I think if I had never started this tournament I’d happily file this one under “masterpiece” and move on, but since I’m comparing episodes I can’t help but note small things that, for lack of a better rationale, would seem out of place in what I’d picture as a “perfect” Simpsons episode. Tiny moments like Homer dragging Marge into the gadget store against her will (“Homer, please, you’re hurting my arm.”) just don’t sit right with me. And I already got into my problems with Homer being a human punching bag for most of the episode last time I watched it.

  • Janie saying “No running!” in the hallways is one of those things I probably missed the first 20 times I watched the episode but now think is one of the funniest things ever.
  • -Michael Buffer: “Due to popular demand, we will forego our national anthem.”

1F21: “Lady Bouvier’s Lover” (Season 5 / May 12, 1994)
Written by Bill Oakley and Josh Weinstein
Directed by Wes Archer. Showrunner: David Mirkin

Grandpa Abe Simpson in 1F21 Lady Bouvier’s Lover

How good is this episode? I was so enthralled watching it that I completely forgot that I was supposed to take down notes or think about it critically in any capacity. I was just enjoying it from start to finish. And while I do like “The Homer They Fall” very much, the choice here is clear:

The winner: 1F21, “Lady Bouvier’s Lover.”
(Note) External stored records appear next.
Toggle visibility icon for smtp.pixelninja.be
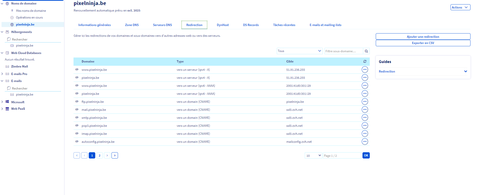This screenshot has width=477, height=195. coord(77,118)
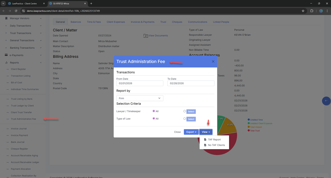Switch to the Time & Fees tab

[x=94, y=22]
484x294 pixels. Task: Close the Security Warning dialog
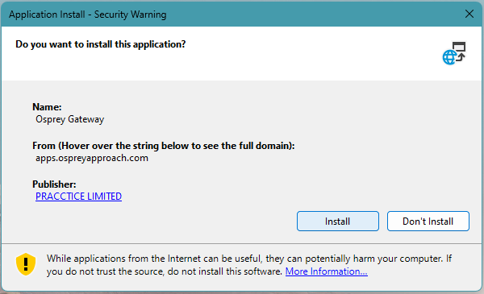point(469,14)
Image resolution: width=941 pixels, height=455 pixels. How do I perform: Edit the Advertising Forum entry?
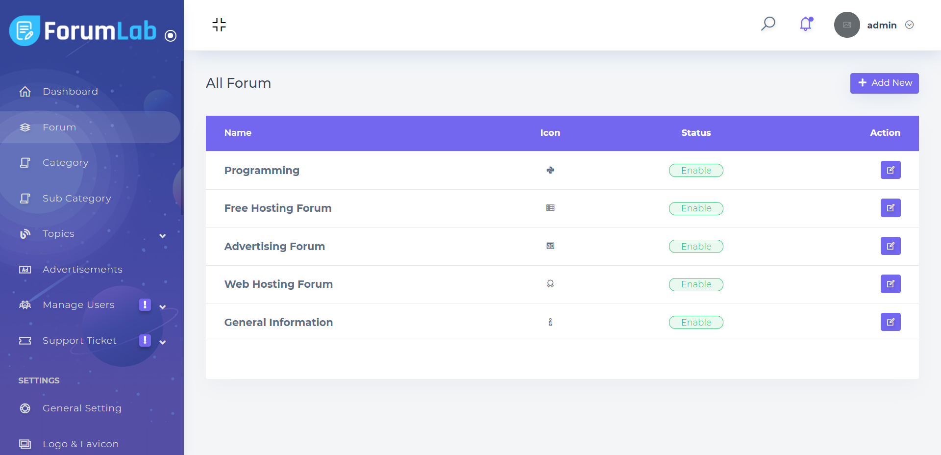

128th-Final, Round 4: Homer and Apu vs. Sideshow Bob Roberts

128th-final, round 4: 1F10 vs. 2F02.

1F10: “Homer and Apu” (Season 5 / February 10, 1994)
Written by Greg Daniels. Directed by Mark Kirkland.
Showrunner: David Mirkin

1F10 Homer and Apu

Recorded in 2004, the DVD audio commentary for this episode holds a lot of wisdom from David Mirkin, who talks about how “The Simpsons” is able to stay fresh by changing showrunners every few years, because they bring in new ideas, and new approaches to the familiar characters and relationships. Mirkin made those comments some three years after Al Jean had taken over the show, and it clearly wasn’t a stab at him, but one can’t help but wonder how he feels now that Jean has been running “The Simpsons” for 13 years – more than half of its time on the air.
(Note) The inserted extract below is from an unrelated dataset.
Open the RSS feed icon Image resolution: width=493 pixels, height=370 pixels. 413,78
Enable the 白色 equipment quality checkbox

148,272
Another thing Mirkin goes into (as have I on here) is the “flexible reality” that allows the writers to stretch plausibility for a few moments here and there, while still maintaining a solid foundation to keep the stories grounded in the show’s established reality. Writer Greg Daniels originally was reluctant to have Homer travel to India with Apu because he couldn’t rationalize how Homer could afford the flight with his meager power plant salary. Mirkin fought to keep the trip in the show (it makes for a handful of great jokes, after all) arguing that the rubber-band reality of the show would snap right back to where it was before.

And it probably did back then, or very nearly so, anyway. But to see what happens to a rubber band after you’ve been stretching it for two decades you’ll only need to turn on Fox on any given Sunday night – or whatever day of the week “The Simpsons” is on these days.


2F02: “Sideshow Bob Roberts” (Season 6 / October 9, 1994)
Written by Bill Oakley & Josh Weinstein. Directed by Mark Kirkland.
Showrunner: David Mirkin

2F02 Sideshow Bob Roberts

I try to be as critical as I can when watching these episodes for the tournament, but I honestly couldn’t tell you a thing wrong with this one. Not the masterfully constructed plot, not the many great jokes and references, certainly not Kelsey Grammer’s fantastic performance.

The winner: 2F02, “Sideshow Bob Roberts.”

My Favorite Frames from Homer Defined

The Simpsons 8F04 Homer Defined

If you’re following me on Twitter you know that, in concert with FXX’s Simpsons marathon, I’ve been posting my favorite shot from each episode.

I’ve been limiting myself to one frame per episode, and in most cases it was an easy pick. But then I got to Mark Kirkland’s “Homer Defined” from season 3. I knew one image wouldn’t be enough to demonstrate just how beautiful this episode is. So here’s just a little sample:

8F04b

8F04c

8F04d

The Simpsons 8F04 Homer Defined

8F04h

8F04g

8F04i

8F04j

Round 116: Simpson Tide vs. Burns Verkaufen der Kraftwerk

Round 116: 3G04 vs. 8F09.

3G04: “Simpson Tide” (Season 9 / March 29, 1998)
Written by Joshua Sternin & Jeffrey Ventimilia
Directed by Milton Gray
Showrunners: Al Jean & Mike Reiss

Ten Minutes Later - the Springfield Nuclear Power Plant in flames

In every other context I’d say this is a great, immensely funny half-hour of television, but the tournament demands a bit more scrutiny, I’m afraid.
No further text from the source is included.